The Kalven Report, a 36-year-old document that recommends against the University's involvement in political affairs, received a thorough review at a faculty and student conference in Ida Noyes Hall on Saturday.
Pamela Bozeman-Evans, associate dean of students in the University, director of the University Community Service Center, and moderator for the conference said that student demand was very important in creating the conference. "A group of students from the College were very instrumental in stimulating conversations about the report campus-wide. Deputy dean of students Bill Michel asked me to follow-up with interested students on the matter, and the conference was organized shortly after," she said in an e-mail.
The Kalven Report, which argues that the University cannot take "collective action on the issues of the day without endangering the conditions for its indifference and effectiveness" was analyzed Saturday in terms of its impact on the University's policies as well as on current campus debates.
The report wrestles with the University's mission of maintaining the fullest freedom for students and faculty as individuals, as well as the University's obligation to provide a forum for the discussion of public issues, in the midst of political controversies. "Our basic conviction is that a great university can perform greatly for the betterment of society. It should not, therefore, permit itself to be diverted from its mission into playing the role of a second-rate political force or influence," the report states.
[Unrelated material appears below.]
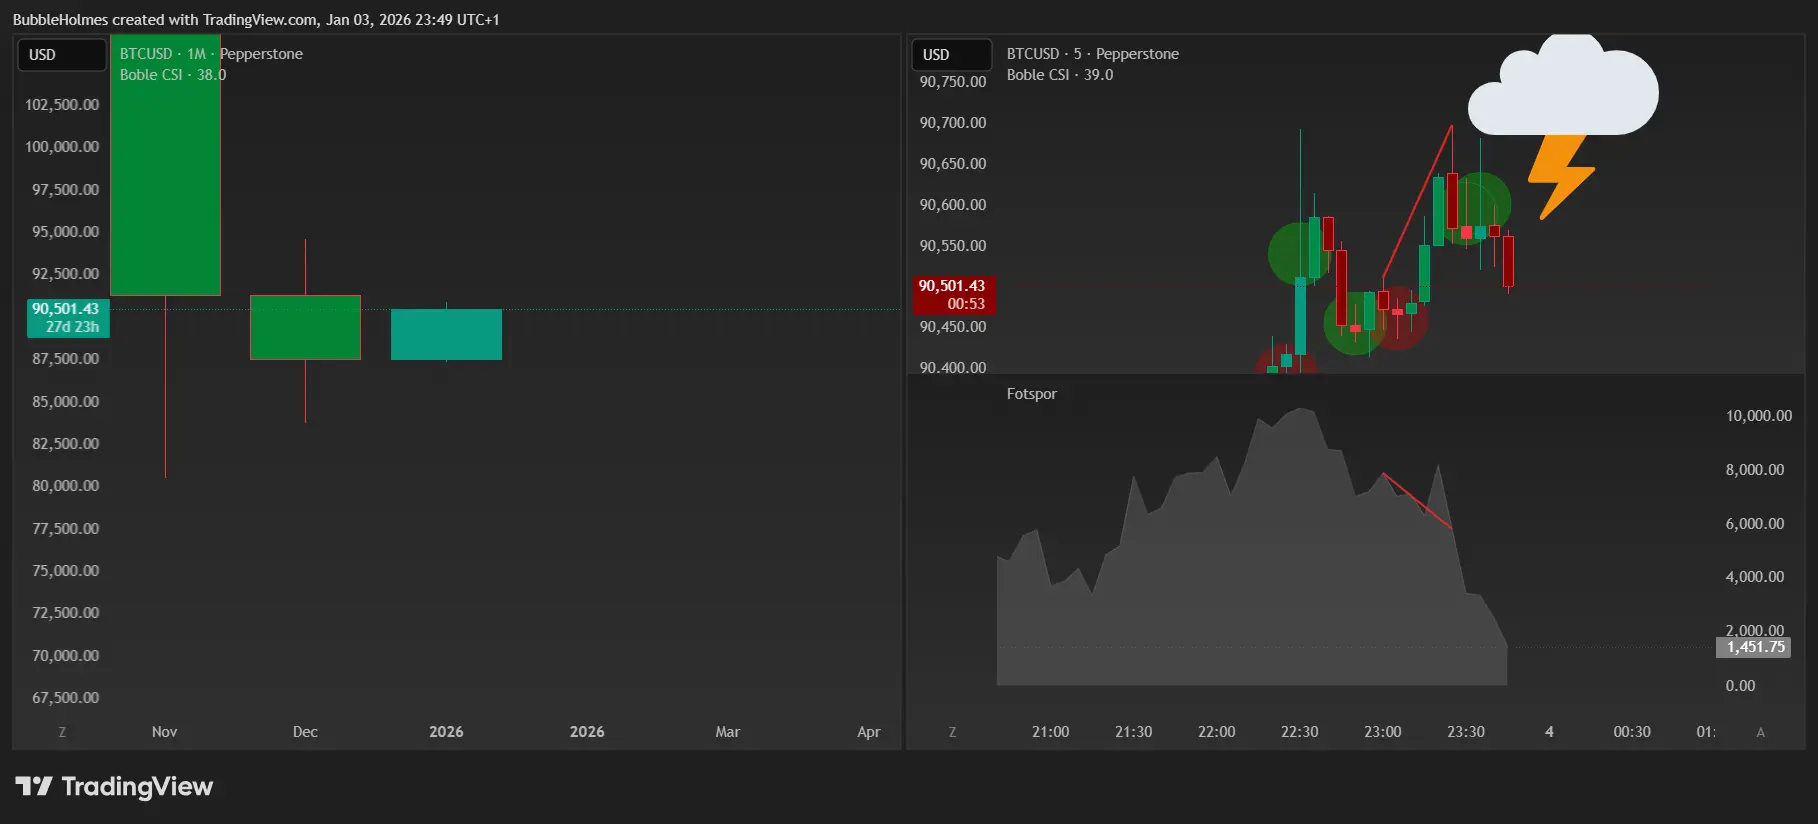Viewport: 1818px width, 824px height.
Task: Click BTCUSD 5 Pepperstone symbol label
Action: pyautogui.click(x=1092, y=54)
At Saturday's forum, all the panelists acknowledged that prevailing social issues often encroach on University life and make it difficult for administrators to be completely objective. Recent issues the University has had to deal with include the sale of clothes with the U of C logo made from sweatshop labor, negotiation with unions that need new contracts, and support of affirmative action in University admissions.
Of particular importance was the paragraph that notes, "From time to time instances will arise in which the society, or segments of it, threaten the very mission of the University and its values of free inquiry. In such a crisis, it becomes the obligation of the University as an institution to actively support its interests."
The panel began with the speakers giving an overview of their views of the current relevance of the document, which was created by a special committee in 1967 as an affirmation of University neutrality in the politically charged environment of the 1960's.
Addressing issues regarding sweatshop-produced clothes and affirmative action in admissions policies, Alison Boden, dean of Rockefeller Chapel, said that the report is flawed in the sense that it could be used as a smoke screen to deflect questions about many University policies.
Larry Arbeiter, director of University communications, noted that the University's authority tends to legitimize the views of its staff and faculty. When an individual is identified as part of the University, what they promote may be considered part of the University's agenda, he said.
Susan Gzesh, director of the Human Rights Program at the International Studies Center, discussed the problem highlighted by the paragraph that urges the University to act as a corporate entity. The University must try to get the most "bang for its buck" though it must occasionally sacrifice higher profits for moral purposes, she said.
First-year in the College Aaron Kurtz, who attended the conference, dismissed the report as being a little disingenuous. "The only way [the University] can function is to not take sides on issues. They make decisions based on what they need to survive, not based on some moral compass," he said. "Mearsheimer [the speaker of this year's Aims of Education address] said it himself. There are no courses in morality at this school."
The panel also included John Boyer, dean of the College, and Allen Sanderson, a senior lecturer and associate chair in the Department of Economics and the College.
The report is named after Harry Kalven, Jr., a Chicago law professor at the time and chairman of the committee created by University president George W. Beadle.